[Dataset records]
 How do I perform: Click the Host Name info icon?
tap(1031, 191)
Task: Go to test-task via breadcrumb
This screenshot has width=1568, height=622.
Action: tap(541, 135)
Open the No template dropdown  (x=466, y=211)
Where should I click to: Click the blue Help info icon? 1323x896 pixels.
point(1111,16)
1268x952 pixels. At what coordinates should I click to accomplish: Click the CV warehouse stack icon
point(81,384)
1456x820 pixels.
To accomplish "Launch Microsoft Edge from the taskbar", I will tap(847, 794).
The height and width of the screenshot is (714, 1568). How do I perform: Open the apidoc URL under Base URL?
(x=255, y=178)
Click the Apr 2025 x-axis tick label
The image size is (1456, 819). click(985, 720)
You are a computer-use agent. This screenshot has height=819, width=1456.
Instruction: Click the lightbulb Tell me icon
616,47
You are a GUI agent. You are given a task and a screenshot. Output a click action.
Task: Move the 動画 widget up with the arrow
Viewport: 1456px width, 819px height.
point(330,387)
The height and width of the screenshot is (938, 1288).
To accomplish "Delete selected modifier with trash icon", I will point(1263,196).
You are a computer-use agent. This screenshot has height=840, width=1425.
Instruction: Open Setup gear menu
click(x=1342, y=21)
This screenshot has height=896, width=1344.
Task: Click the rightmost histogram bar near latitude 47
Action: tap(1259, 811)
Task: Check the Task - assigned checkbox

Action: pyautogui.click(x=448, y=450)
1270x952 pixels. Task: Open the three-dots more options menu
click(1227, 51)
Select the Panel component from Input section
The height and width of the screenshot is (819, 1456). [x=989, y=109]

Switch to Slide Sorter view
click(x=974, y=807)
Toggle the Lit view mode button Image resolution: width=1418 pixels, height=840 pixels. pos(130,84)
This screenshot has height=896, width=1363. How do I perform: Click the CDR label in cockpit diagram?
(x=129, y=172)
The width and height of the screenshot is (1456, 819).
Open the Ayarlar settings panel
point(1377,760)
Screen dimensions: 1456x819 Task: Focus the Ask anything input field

**Problem to solve**
Make an exact copy of the data above.

**Solved problem**
 How do I perform: Click the Host Name info icon?
tap(1031, 191)
Task: Go to test-task via breadcrumb
This screenshot has width=1568, height=622.
Action: tap(541, 135)
Open the No template dropdown  (x=466, y=211)
Where should I click to: Click the blue Help info icon? 1323x896 pixels.
point(1111,16)
1268x952 pixels. At what coordinates should I click to accomplish: Click the CV warehouse stack icon
point(81,384)
1456x820 pixels.
To accomplish "Launch Microsoft Edge from the taskbar", I will tap(847, 794).
The height and width of the screenshot is (714, 1568). How do I perform: Open the apidoc URL under Base URL?
(x=255, y=178)
Click the Apr 2025 x-axis tick label
The image size is (1456, 819). click(985, 720)
You are a computer-use agent. This screenshot has height=819, width=1456.
Instruction: Click the lightbulb Tell me icon
616,47
You are a GUI agent. You are given a task and a screenshot. Output a click action.
Task: Move the 動画 widget up with the arrow
Viewport: 1456px width, 819px height.
point(330,387)
The height and width of the screenshot is (938, 1288).
To accomplish "Delete selected modifier with trash icon", I will point(1263,196).
You are a computer-use agent. This screenshot has height=840, width=1425.
Instruction: Open Setup gear menu
click(x=1342, y=21)
This screenshot has height=896, width=1344.
Task: Click the rightmost histogram bar near latitude 47
Action: tap(1259, 811)
Task: Check the Task - assigned checkbox

Action: pyautogui.click(x=448, y=450)
1270x952 pixels. Task: Open the three-dots more options menu
click(1227, 51)
Select the Panel component from Input section
The height and width of the screenshot is (819, 1456). [x=989, y=109]

Switch to Slide Sorter view
click(x=974, y=807)
Toggle the Lit view mode button Image resolution: width=1418 pixels, height=840 pixels. pos(130,84)
This screenshot has height=896, width=1363. How do I perform: Click the CDR label in cockpit diagram?
(x=129, y=172)
The width and height of the screenshot is (1456, 819).
Open the Ayarlar settings panel
point(1377,760)
Screen dimensions: 1456x819 Task: Focus the Ask anything input field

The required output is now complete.